Opinión | La Peste

En 1947, Albert Camus publicó “La Peste”. La novela exploraba los alcances humanos y naturales de una epidemia en un mundo que Weber llamaría “desencantado”. Los personajes de Camus se enfrentaban a la tragedia desarmados de los convenientes recursos del pensamiento sobrenatural. Despojados de la posibilidad de “creer” y por lo tanto de poder explicar la tragedia a través de la voluntad de un ser divino, los personajes se encontraban con la incertidumbre más absoluta.

Esa incertidumbre lleva a la realización de que no hay un plan divino, ni una razón de ser premeditada de los sucesos, pero justamente en esa ausencia de “sentido” yace la posibilidad de la libertad. Al final de cuentas el desencantamiento del mundo tiene un sentido sumamente optimista, pues al eliminar las “causas divinas” permite al hombre evaluarse a sí mismo y a su sociedad a través de su propio actuar.

Esta inversión del modelo espiritual del mundo transforma el peso de la responsabilidad de la sociedad y del individuo. Mientras que durante siglos los seres humanos y sus sociedades enfrentadas a epidemias buscaban explicar las razones por las cuales merecían un castigo, la sociedad de Camus tiene la oportunidad de preocuparse únicamente por explicar las razones de su propio actuar. Ante ello prevalece lo humano, las decisiones no solo del por qué sino del cómo.

No es casualidad que muchos hayan visto en la novela de Camus ecos de la segunda guerra mundial; finalmente, la historia de la peste no es la historia de la fuerza divina que la procuró ni tampoco de la explicación científica de su existencia, sino de la lucha humana por intentar sobrellevarla y sobrevivirla. La metáfora funciona, porque aunque existen analogías evidentes entre guerra y epidemia, la epidemia no permite la coartada de creer que el enemigo es el otro; en las pandemias, el ser humano “desencantado” debe reconocer que el resultado no depende del otro sino de uno mismo.

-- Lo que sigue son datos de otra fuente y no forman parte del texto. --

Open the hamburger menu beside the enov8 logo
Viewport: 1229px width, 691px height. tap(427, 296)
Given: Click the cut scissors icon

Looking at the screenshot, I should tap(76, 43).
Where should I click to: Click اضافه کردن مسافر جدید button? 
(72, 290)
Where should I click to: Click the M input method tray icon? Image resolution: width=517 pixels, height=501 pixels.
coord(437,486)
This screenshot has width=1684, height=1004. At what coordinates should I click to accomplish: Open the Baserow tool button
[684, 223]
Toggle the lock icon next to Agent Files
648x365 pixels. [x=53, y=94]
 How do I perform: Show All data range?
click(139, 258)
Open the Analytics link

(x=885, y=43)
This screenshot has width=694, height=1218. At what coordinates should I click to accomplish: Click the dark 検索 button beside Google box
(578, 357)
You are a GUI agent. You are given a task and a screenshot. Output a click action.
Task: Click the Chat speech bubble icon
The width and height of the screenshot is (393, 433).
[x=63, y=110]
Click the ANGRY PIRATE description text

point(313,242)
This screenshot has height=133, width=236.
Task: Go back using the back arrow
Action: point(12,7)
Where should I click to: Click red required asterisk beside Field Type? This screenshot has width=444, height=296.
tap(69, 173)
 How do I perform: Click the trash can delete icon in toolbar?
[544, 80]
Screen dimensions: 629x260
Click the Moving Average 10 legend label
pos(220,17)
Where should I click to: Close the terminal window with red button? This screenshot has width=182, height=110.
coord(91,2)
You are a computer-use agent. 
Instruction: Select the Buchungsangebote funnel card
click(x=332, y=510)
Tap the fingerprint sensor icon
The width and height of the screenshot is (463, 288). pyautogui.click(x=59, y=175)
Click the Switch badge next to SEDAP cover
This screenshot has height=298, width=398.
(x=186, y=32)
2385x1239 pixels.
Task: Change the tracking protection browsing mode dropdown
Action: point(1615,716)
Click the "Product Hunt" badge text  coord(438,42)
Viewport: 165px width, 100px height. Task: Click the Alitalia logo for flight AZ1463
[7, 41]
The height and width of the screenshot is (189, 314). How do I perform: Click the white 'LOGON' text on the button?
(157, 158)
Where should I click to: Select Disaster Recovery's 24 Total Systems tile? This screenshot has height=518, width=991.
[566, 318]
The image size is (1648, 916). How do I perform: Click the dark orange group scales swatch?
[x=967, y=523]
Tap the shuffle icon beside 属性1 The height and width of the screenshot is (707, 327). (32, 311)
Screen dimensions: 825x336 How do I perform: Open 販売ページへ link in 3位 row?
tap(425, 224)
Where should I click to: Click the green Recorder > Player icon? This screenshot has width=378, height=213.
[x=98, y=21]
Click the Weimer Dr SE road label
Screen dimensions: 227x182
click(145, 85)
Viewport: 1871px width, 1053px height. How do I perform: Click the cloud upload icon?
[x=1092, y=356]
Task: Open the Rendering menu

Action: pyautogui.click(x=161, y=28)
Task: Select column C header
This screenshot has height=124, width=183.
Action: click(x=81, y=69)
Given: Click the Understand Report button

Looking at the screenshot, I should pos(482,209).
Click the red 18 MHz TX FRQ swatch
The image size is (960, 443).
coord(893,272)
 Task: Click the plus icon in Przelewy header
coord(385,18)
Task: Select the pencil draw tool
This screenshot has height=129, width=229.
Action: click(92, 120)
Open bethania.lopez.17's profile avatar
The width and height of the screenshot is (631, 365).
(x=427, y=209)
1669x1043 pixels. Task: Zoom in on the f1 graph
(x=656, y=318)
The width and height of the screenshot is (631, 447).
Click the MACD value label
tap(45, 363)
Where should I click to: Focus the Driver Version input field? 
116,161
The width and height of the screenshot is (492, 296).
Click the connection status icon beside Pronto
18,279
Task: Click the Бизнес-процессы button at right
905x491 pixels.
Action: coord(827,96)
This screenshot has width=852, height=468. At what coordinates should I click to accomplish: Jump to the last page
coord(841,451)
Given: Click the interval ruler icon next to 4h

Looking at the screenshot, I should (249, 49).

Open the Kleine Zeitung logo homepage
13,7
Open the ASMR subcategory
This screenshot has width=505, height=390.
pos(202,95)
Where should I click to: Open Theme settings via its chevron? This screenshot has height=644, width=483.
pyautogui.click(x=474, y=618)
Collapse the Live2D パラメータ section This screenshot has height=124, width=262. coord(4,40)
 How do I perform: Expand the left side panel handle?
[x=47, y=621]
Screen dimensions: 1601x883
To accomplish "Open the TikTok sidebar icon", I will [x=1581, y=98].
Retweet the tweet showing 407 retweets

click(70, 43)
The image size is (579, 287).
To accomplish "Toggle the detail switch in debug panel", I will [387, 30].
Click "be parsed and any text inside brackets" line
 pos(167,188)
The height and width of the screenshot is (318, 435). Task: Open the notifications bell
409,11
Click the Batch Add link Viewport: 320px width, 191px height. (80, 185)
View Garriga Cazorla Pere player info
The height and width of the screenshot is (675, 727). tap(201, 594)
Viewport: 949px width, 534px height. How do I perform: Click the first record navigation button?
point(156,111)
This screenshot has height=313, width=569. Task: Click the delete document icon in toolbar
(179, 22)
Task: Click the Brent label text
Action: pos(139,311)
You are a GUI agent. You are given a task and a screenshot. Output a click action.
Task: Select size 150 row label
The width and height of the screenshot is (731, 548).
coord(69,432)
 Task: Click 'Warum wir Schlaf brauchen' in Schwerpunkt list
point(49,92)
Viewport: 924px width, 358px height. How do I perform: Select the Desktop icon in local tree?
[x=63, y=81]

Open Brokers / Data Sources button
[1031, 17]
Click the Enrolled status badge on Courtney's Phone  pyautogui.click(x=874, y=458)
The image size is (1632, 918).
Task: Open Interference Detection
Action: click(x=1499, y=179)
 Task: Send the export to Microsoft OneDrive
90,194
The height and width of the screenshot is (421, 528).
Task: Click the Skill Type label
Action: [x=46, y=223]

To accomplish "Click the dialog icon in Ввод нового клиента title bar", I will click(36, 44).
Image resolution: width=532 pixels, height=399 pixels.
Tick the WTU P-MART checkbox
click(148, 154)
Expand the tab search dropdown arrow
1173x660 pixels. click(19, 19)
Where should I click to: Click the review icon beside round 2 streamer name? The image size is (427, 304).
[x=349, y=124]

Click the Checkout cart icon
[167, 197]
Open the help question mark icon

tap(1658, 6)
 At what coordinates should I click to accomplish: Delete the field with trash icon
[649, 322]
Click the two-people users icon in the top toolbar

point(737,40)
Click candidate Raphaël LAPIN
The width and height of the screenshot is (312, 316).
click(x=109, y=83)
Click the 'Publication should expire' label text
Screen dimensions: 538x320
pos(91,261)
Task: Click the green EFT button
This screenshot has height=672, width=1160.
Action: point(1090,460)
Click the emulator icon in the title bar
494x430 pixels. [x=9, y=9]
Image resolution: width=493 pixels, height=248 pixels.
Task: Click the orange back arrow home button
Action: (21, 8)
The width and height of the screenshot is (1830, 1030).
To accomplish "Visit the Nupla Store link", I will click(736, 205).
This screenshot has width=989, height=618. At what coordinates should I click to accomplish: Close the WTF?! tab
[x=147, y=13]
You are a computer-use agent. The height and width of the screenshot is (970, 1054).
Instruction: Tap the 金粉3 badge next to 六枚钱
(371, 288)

Es por ello que enfrentados a la incertidumbre y al absurdo, los personajes de Camus tienen la opción del individualismo rapaz o de la construcción de solidaridad humana y fraternidad. Al final de cuentas, “La Peste” es la historia de la resistencia; la resistencia humana ante la adversidad, ante la des-humanización y ante los impulsos innatos del egoísmo y el oportunismo.

Esto no es menor, la pandemia causada por el Covid-19, tiene más analogías con la peste novelada de Camus que con muchas de las pandemias del pasado. Esta crisis llega a un mundo que ya no puede ni debe sostener argumentos sobrenaturales para explicar lo sucedido; y en ese sentido llega a un mundo que tendrá que juzgar su resistencia desde el quehacer social humano y no del divino.

Evidentemente, al igual que todas las sociedades del pasado sostenemos creencias que caducarán con el tiempo, pero la creencia mayor de la actualidad, es en la posibilidad del ser humano y la sociedad de resistir y vencer la crisis. Esto es una novedad, estamos quizás ante la primera pandemia mundial que enfrentamos con esta creencia, y por lo tanto, debemos juzgar nuestra capacidad de resistencia de forma congruente. ¿Qué hemos hecho como sociedad para resistir? ¿Qué hemos hecho como sociedad para vencer?

Al mismo tiempo, habremos de juzgar a los líderes de acuerdo a estas mismas concepciones. Es inaceptable que sigan existiendo líderes que busquen sortear la crisis con el pensamiento mágico-divino del pasado; ya sea negandola o construyendo narrativas sobrenaturales para explicarla o justificar sus acciones ante ella. La historia no los va a juzgar por la popularidad que sus narrativas tuvieron en su momento, sino por la efectividad de sus políticas al corto, mediano y largo plazo. En un mundo que por fín ha aceptado que ante la incertidumbre no se requiere resignación sino acción, no queda más que generar una resistencia actuando. Por primera vez en la historia de las pandemias el tamaño del daño generado a nuestras sociedades por la crisis tendrá que ser asumido por nosotros mismos.